PAM4 for 400G Optical Interfaces and Beyond (Part 1)
Written by Zhenbo Xu, Technical Marketing Engineer, Transceiver Modules Group, Cisco
Non-Return to Zero (NRZ), an intuitive and simple modulation format, has been adopted for decades for both electrical and optical data transmission. However, as serial data rates increase to 25G and beyond, high-speed data lines on current printed circuit board (PCB) technology encounter significant signal loss and inter-symbol interference. This is primarily due to high-frequency roll-off during transmission along the PCB traces, power regulators and various inductances in both the pluggable transceiver and the host port. More importantly, it requires an ultrafast electrical driver and wideband distributed feedback (DFB) laser to compensate, making 50G NRZ impractical today.
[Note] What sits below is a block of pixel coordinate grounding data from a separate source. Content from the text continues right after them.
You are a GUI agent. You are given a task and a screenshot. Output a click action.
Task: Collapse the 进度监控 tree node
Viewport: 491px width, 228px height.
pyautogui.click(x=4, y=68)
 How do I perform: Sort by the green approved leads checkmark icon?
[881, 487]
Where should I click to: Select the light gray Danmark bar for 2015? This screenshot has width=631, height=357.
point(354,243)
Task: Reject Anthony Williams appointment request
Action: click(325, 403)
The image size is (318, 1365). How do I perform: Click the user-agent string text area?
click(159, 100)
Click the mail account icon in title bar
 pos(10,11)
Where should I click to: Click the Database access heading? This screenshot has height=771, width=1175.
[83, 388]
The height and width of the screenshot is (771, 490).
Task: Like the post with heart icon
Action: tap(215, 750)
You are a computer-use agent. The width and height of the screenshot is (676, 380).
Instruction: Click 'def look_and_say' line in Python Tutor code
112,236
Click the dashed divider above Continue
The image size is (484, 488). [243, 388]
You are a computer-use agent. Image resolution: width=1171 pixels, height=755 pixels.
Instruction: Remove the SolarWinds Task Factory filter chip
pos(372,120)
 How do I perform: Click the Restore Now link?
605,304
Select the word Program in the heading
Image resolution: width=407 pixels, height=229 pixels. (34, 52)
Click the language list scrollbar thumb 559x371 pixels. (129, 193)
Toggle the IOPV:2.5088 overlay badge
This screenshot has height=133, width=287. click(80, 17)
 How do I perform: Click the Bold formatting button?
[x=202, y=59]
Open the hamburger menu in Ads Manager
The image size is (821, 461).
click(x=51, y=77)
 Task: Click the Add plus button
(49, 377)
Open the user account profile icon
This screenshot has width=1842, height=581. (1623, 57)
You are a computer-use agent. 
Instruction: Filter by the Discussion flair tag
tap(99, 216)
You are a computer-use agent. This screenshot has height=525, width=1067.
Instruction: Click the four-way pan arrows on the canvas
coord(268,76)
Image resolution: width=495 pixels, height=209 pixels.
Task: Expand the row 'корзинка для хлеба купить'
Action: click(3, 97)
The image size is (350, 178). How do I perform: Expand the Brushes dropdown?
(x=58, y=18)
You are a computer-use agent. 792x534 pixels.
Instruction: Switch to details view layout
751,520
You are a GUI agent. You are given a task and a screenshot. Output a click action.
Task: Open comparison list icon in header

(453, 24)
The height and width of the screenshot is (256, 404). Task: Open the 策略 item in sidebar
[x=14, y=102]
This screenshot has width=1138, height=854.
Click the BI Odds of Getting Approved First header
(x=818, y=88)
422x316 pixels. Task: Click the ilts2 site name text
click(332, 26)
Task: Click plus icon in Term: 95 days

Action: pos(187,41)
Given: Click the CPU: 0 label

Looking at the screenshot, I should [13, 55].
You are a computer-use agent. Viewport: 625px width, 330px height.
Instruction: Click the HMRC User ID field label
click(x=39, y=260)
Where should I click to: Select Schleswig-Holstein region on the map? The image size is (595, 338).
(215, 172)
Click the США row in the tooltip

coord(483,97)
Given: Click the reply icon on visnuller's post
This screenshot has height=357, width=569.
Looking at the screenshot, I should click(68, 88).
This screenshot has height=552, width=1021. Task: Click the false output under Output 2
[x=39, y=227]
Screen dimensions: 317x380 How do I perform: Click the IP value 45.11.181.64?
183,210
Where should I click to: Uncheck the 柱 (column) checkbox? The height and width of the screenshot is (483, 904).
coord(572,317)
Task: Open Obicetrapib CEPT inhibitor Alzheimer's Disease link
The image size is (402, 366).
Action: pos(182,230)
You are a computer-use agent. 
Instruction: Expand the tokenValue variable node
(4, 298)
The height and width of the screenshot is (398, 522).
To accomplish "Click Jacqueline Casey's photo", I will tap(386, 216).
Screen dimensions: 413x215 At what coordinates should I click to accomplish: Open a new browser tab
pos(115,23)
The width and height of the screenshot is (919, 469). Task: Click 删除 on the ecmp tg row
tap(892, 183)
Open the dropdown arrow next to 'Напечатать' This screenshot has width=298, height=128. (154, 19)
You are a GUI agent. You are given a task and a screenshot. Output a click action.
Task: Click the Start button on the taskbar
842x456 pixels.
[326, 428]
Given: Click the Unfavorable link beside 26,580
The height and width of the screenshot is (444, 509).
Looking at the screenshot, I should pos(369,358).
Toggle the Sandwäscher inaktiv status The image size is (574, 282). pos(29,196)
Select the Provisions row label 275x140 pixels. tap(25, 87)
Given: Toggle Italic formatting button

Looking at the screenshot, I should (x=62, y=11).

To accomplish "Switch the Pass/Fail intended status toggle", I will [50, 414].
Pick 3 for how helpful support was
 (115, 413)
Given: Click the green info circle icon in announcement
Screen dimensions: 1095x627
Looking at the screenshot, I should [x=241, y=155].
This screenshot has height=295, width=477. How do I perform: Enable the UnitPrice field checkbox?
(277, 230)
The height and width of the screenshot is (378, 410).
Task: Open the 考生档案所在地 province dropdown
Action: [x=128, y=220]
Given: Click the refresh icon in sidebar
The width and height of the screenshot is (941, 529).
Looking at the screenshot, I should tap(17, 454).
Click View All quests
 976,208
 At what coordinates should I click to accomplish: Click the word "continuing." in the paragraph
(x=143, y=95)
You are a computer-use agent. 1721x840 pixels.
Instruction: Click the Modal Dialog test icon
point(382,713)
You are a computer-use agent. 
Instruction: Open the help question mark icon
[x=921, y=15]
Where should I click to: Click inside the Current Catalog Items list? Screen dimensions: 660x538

In order to avoid costly electrical and optical design, there has been a recent revival of research on coherent technology and multi-level modulation formats to achieve greater than 25G channel rates. 4-level pulse amplitude modulation (PAM4), a relatively low-cost solution, has been adopted in the transceiver industry, enabling high-speed data rates, toward 400G and beyond.
How PAM4 works and why it relieves bandwidth requirements
Instead of sending binary 1’s and 0’s, PAM4 presents 4 levels, which are generated by combing two bits into a single symbol with four different amplitude levels. Each level corresponds to a permutation of the two original bits. A common way to implement this is to apply a gray coding technique to the original binary data. Decoding is simply the reverse process.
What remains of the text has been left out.